→ TO DO
Report how many lines below contain the word "button", giving the number and no other words.
^^^^^^^^^^^^^^^^
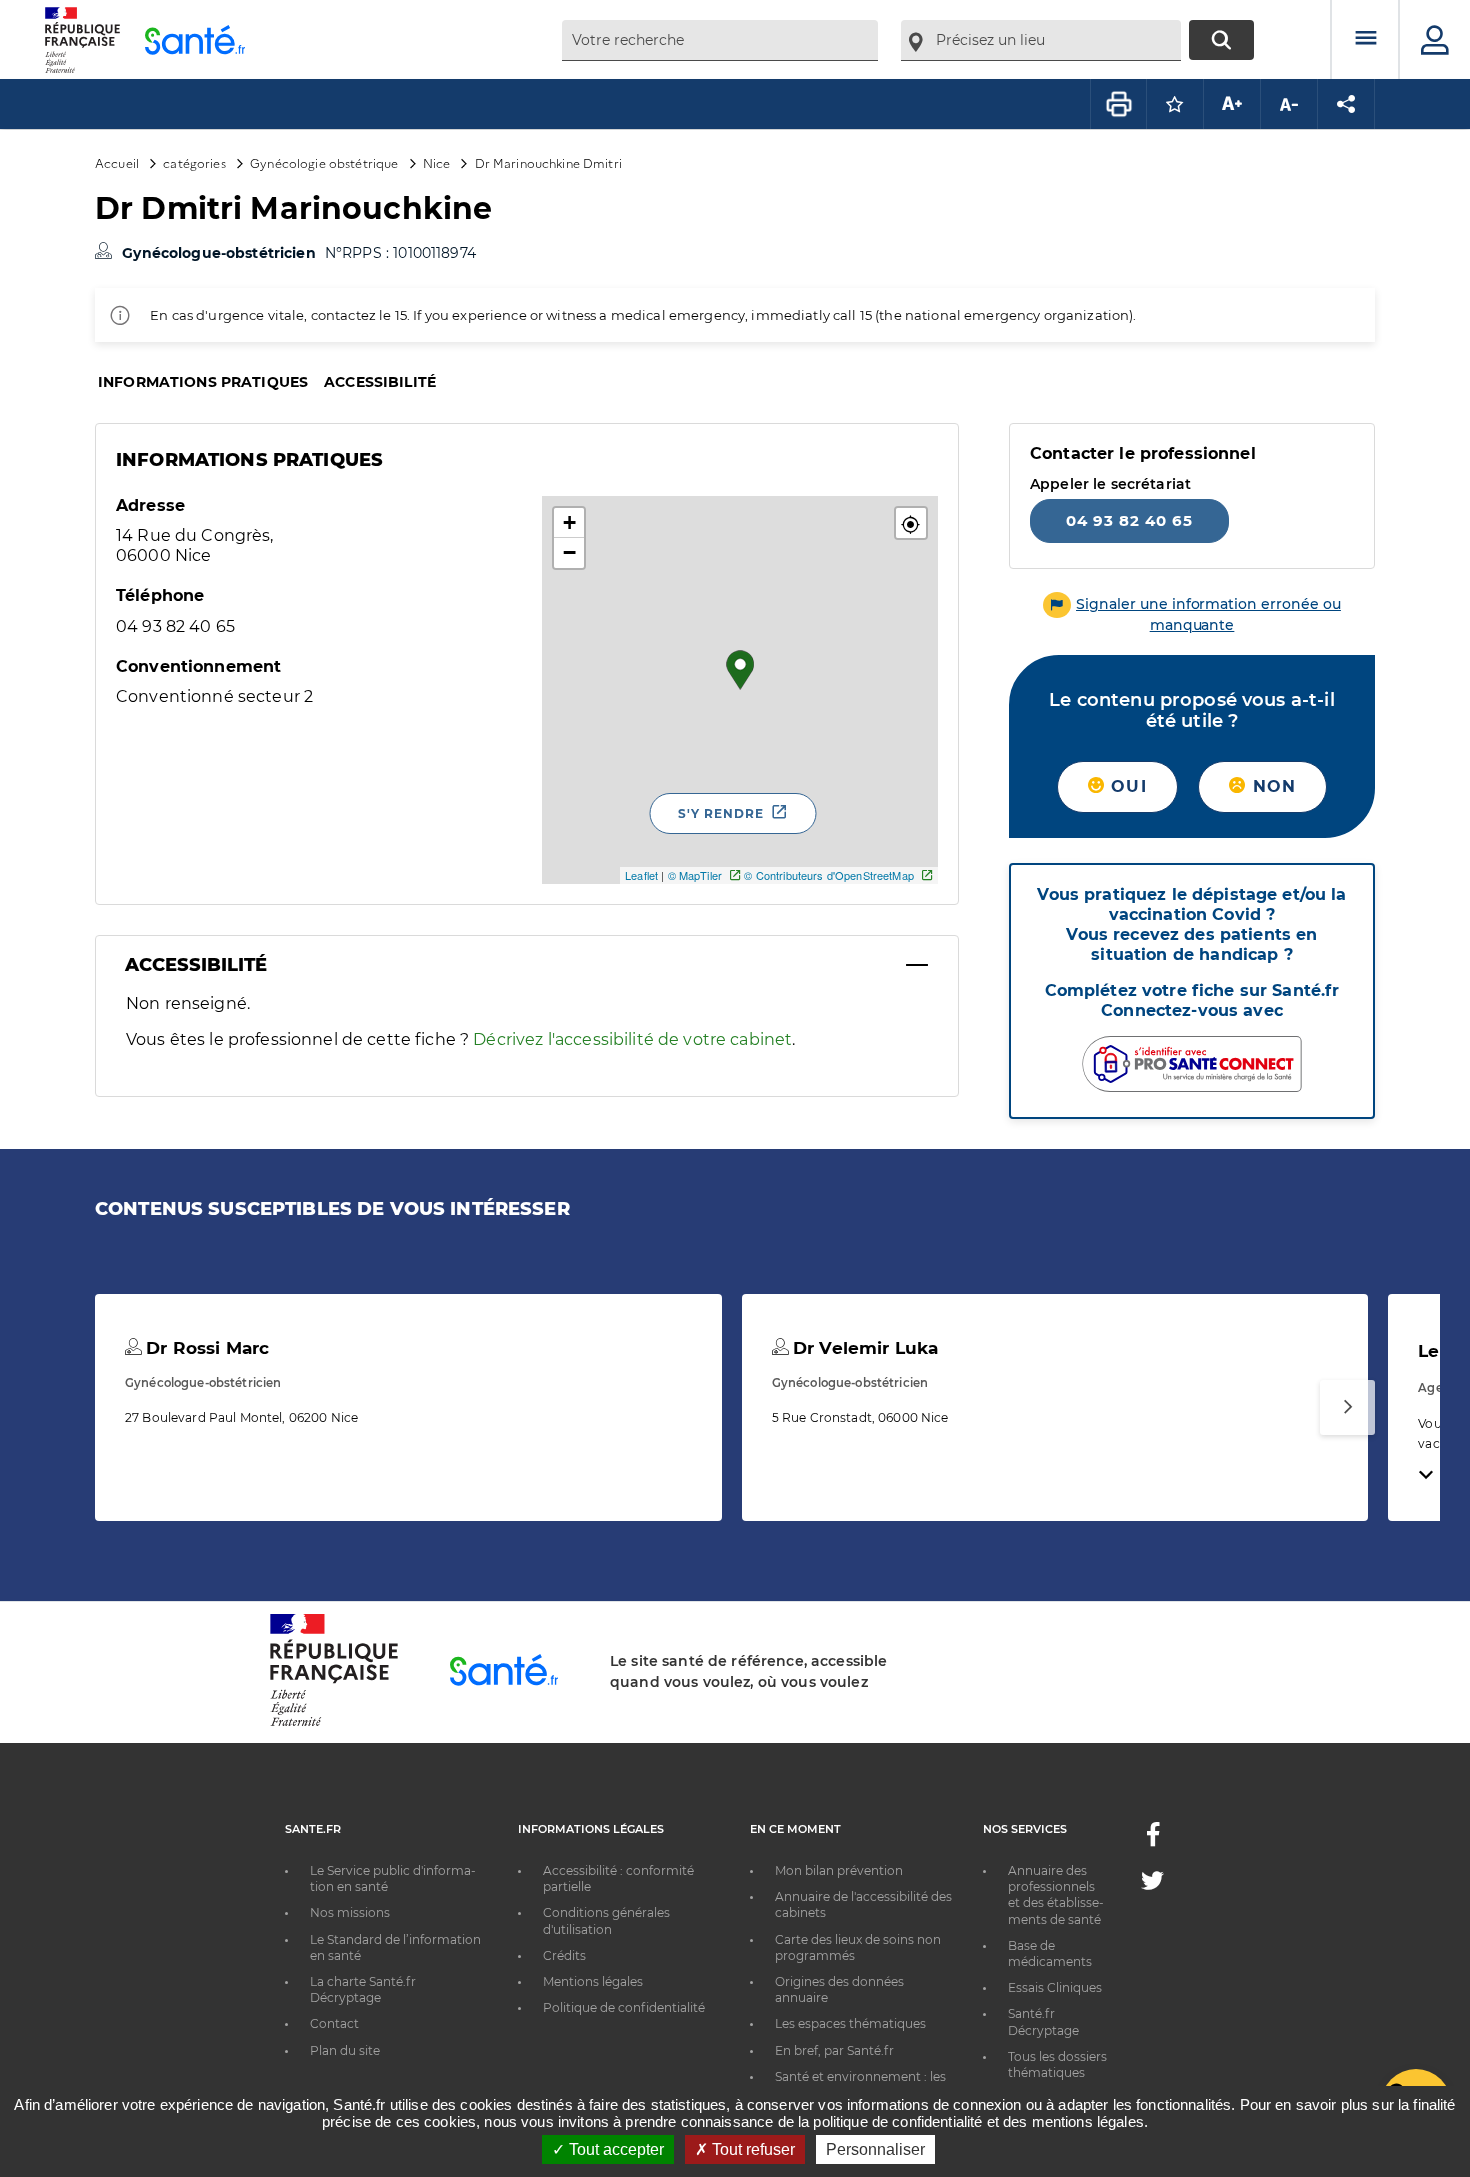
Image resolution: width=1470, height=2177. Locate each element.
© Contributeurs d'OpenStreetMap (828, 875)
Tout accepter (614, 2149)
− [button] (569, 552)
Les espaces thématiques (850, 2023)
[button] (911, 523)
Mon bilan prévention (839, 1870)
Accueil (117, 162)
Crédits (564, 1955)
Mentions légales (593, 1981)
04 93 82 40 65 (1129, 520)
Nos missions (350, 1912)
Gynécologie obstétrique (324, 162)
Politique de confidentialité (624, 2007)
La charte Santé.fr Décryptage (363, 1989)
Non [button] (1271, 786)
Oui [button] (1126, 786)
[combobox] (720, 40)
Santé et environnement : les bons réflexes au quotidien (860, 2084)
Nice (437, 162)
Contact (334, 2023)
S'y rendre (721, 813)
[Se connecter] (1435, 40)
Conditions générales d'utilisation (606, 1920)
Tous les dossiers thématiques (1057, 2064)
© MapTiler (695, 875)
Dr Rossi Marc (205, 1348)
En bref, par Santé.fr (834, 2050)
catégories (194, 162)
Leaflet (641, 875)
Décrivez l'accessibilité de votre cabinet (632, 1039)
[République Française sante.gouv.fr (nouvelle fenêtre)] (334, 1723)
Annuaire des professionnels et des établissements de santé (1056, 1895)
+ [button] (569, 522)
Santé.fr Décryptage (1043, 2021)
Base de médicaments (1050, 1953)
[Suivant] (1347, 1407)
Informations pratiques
^^^^^^^^^^^^^^^^
→ TASK OUTPUT
5